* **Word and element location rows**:
· · · ·

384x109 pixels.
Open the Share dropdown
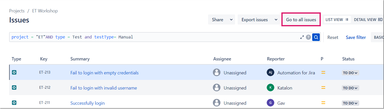coord(221,19)
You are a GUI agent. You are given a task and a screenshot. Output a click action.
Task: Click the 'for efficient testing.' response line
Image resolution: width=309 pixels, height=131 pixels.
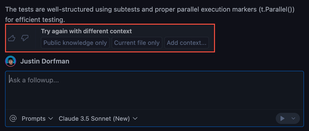tap(35, 19)
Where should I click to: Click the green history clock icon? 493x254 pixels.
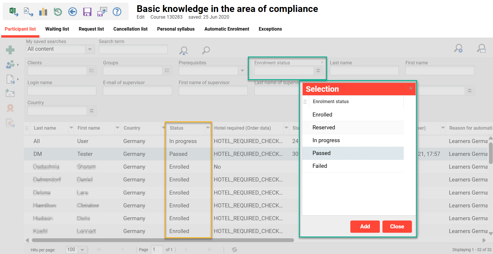click(x=58, y=12)
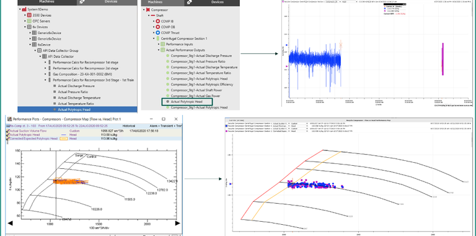The width and height of the screenshot is (476, 236).
Task: Click the 3500 Devices red grid icon
Action: coord(29,15)
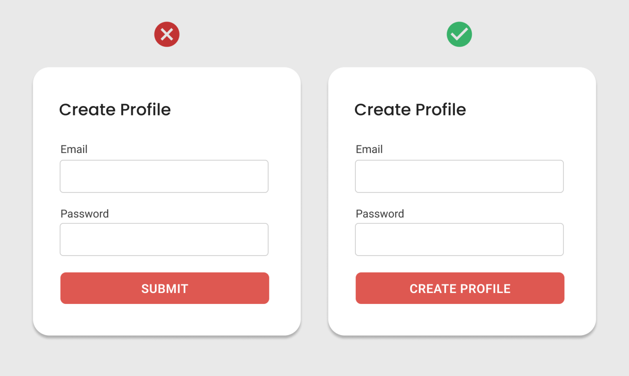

· · · ·

* **The problem**: Arrange every line of the rows above as a Markdown table with the columns "Number" and "Record line", numbering the lines in order and skipping blank ones. Leave the pictures out.

* **Response**:
| Number | Record line |
|---|---|
| 1 | 384x109 pixels. |
| 2 | Open the Share dropdown |
| 3 | coord(221,19) |
| 4 | You are a GUI agent. You are given a task and a screenshot. Output a click action. |
| 5 | Task: Click the 'for efficient testing.' response line |
| 6 | Image resolution: width=309 pixels, height=131 pixels. |
| 7 | tap(35, 19) |
| 8 | Where should I click to: Click the green history clock icon? 493x254 pixels. |
| 9 | click(x=58, y=12) |
| 10 | The width and height of the screenshot is (476, 236). |
| 11 | Task: Click the 3500 Devices red grid icon |
| 12 | Action: coord(29,15) |